Betweenness centrality of fractal and nonfractal scale-free model networks and tests on real networks

Abstract

We study the betweenness centrality of fractal and nonfractal scale-free network models as well as real networks. We show that the correlation between degree and betweenness centrality $C$ of nodes is much weaker in fractal network models compared to nonfractal models. We also show that nodes of both fractal and nonfractal scale-free networks have power-law betweenness centrality distribution $P\left(C\right)\sim C^{-\delta }$. We find that for nonfractal scale-free networks $\delta =2$, and for fractal scale-free networks $\delta =2-1∕d_B$, where $d_B$ is the dimension of the fractal network. We support these results by explicit calculations on four real networks: pharmaceutical firms $(N=6776)$, yeast $(N=1458)$, WWW $(N=2526)$, and a sample of Internet network at the autonomous system level $(N=20566)$, where $N$ is the number of nodes in the largest connected component of a network.
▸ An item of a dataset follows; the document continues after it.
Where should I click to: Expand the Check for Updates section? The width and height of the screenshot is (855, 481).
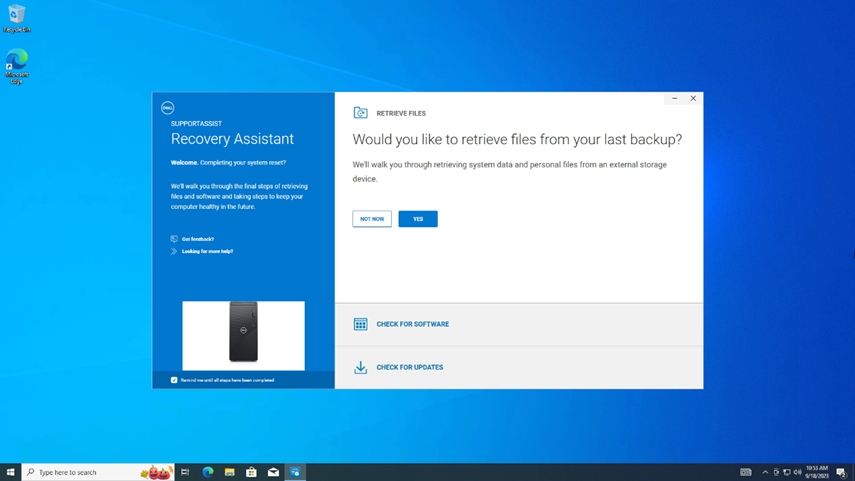tap(409, 367)
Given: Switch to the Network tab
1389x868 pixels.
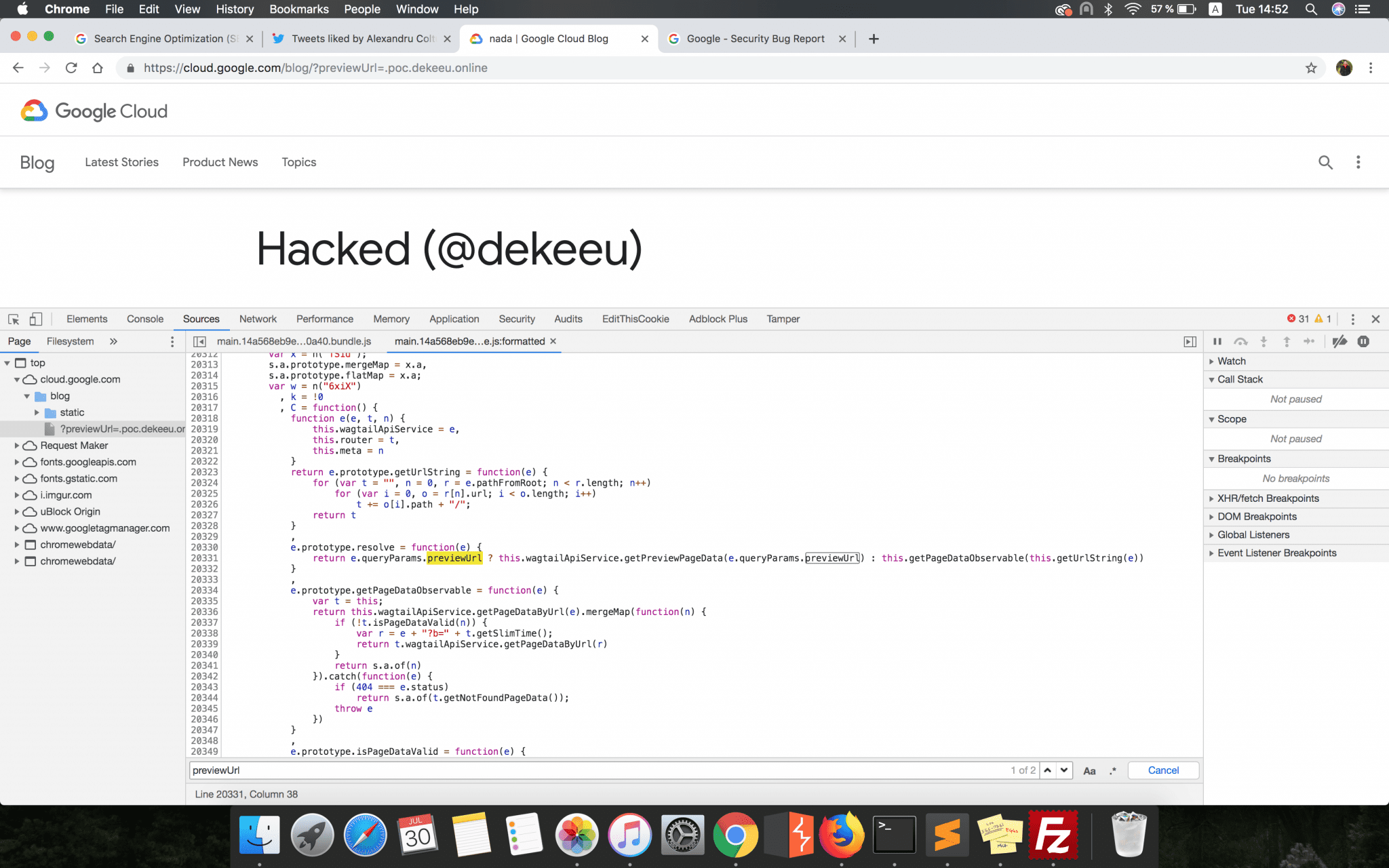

We also study the crossover phenomenon from fractal to nonfractal networks upon adding random edges to a fractal network. We show that the crossover length ${\ell }^{*}$, separating fractal and nonfractal regimes, scales with dimension $d_B$ of the network as $p^{-1∕d_B}$, where $p$ is the density of random edges added to the network. We find that the correlation between degree and betweenness centrality increases with $p$.